For the startup, the solution has been to shorten supply chains. Nehrenheim says Northvolt will source directly from the miners, which will make it easier to trace materials. The company also has plans to bring cathode manufacturing under its thumb. “We are looking for ways to bring the graphite production to Europe,” she explained.
It is an unusual move in the tech industry, which is often separated from mining by a long and complex supply chain. “Some large multi-national enterprises have as many as 200,000 suppliers” said Mathilde Mesnard, Deputy Director for Financial and Enterprise Affairs at the OECD.
According to Mesnard, the ongoing challenge is that “not all the stakeholders have a genuine interest when it comes to fostering transparency”. She adds that voluntary schemes to trace raw materials through the supply chain “only go so far”.
In Europe, there are signs public expectation of green technology is filling some of the gap.
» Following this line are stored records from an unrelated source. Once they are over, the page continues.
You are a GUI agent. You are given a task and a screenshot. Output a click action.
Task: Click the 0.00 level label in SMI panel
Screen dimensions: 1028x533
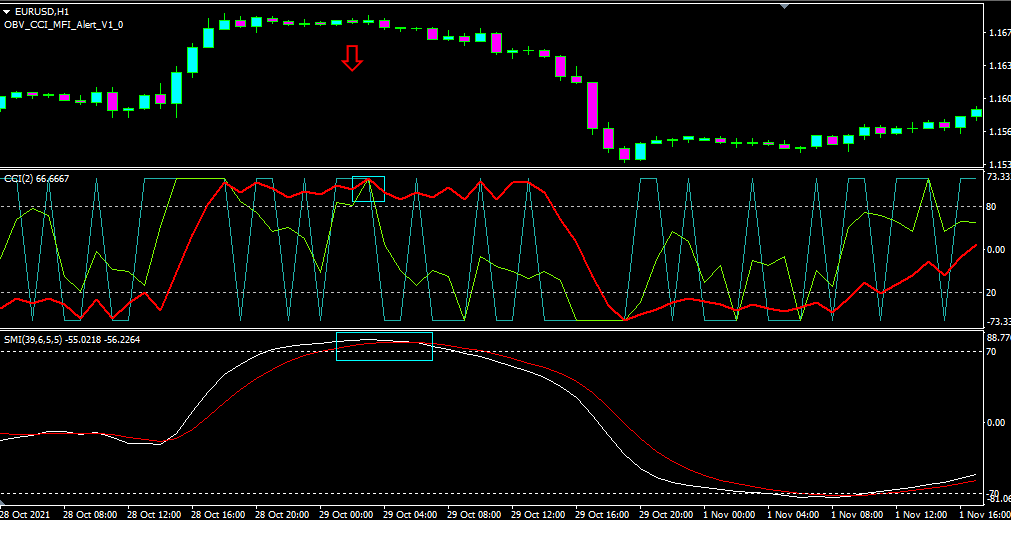995,423
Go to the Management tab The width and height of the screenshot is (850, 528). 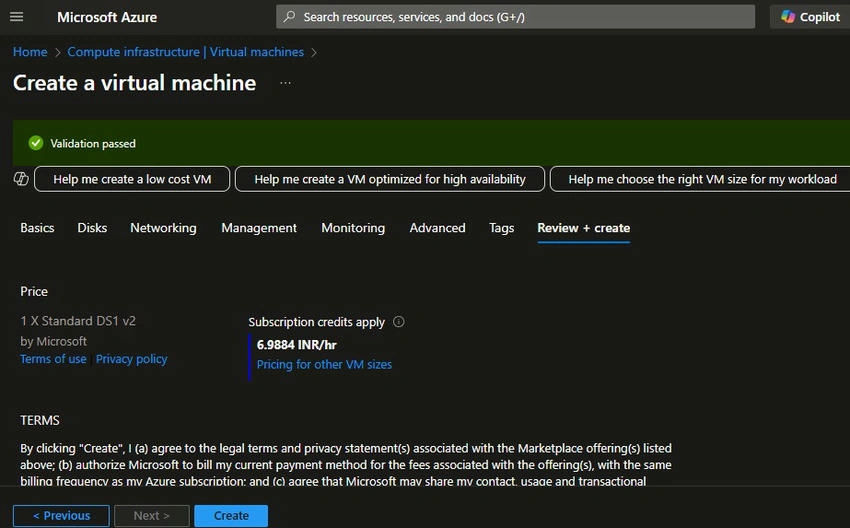tap(259, 228)
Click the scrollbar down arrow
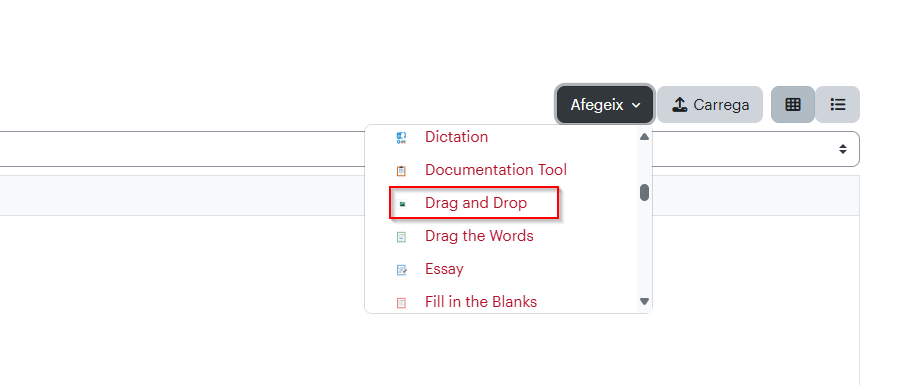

Nehrenheim says she already sees this at Northvolt. “Our costumers are not interested in greenwashing of any kind – they want us to do it right from the beginning,” she said.
Rising public expectations for raw materials supply transparency is also having an influence on EU bodies. An EU Commission-funded project run by a consortium of 10 organisations, called “Make ICT Fair”, aims to wield the EU’s purchasing power for the good of the electronics supply chain.
“Over 250,000 EU public authorities such as universities, hospitals and cities spend tens of billions in electronic devices every year,” says Kim Claes, Project Co-ordinator at Make ICT Fair. The total between them gives the EU’s public bodies together considerable leverage.
While no smartphone or laptop yet on the market can trace the origin of all its raw materials, “we try to support the public procurers to ask for higher standards of their suppliers, and get the conversation going” says Claes. The logic being, that if enough public bodies demand higher transparency standards, tech companies, and their suppliers in turn, will begin to raise them.